-- TASK DETAILS --
Gather every line of the material below that contains the word "Point", and copy each one out in full.

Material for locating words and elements

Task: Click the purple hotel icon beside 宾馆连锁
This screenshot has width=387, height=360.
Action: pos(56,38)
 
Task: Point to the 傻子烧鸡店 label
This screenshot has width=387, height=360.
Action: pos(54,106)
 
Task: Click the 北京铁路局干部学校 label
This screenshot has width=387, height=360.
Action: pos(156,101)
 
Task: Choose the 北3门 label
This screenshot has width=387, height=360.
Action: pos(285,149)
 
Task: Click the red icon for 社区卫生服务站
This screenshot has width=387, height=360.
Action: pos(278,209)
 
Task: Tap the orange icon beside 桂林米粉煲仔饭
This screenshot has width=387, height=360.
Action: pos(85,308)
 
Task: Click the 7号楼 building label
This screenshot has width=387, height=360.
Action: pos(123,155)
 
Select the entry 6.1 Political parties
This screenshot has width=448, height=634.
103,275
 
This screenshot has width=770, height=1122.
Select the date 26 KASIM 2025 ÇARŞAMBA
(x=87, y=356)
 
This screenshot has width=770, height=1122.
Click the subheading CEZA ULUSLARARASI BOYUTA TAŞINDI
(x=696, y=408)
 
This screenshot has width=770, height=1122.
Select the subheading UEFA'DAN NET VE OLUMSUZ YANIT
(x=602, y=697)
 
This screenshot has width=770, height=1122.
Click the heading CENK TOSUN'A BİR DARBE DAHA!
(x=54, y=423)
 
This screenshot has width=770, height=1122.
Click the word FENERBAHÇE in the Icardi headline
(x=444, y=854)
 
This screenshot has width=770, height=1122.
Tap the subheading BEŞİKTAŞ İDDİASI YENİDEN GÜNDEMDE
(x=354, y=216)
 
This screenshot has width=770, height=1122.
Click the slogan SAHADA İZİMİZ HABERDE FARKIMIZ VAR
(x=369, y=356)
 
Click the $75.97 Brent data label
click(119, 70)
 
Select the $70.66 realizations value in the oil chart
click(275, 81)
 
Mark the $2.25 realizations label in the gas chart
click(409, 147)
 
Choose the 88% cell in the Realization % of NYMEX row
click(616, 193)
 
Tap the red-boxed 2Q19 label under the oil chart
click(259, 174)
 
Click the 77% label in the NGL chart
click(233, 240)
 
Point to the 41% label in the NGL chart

-- REPLY --
Task: Point to the 傻子烧鸡店 label
Point to the 41% label in the NGL chart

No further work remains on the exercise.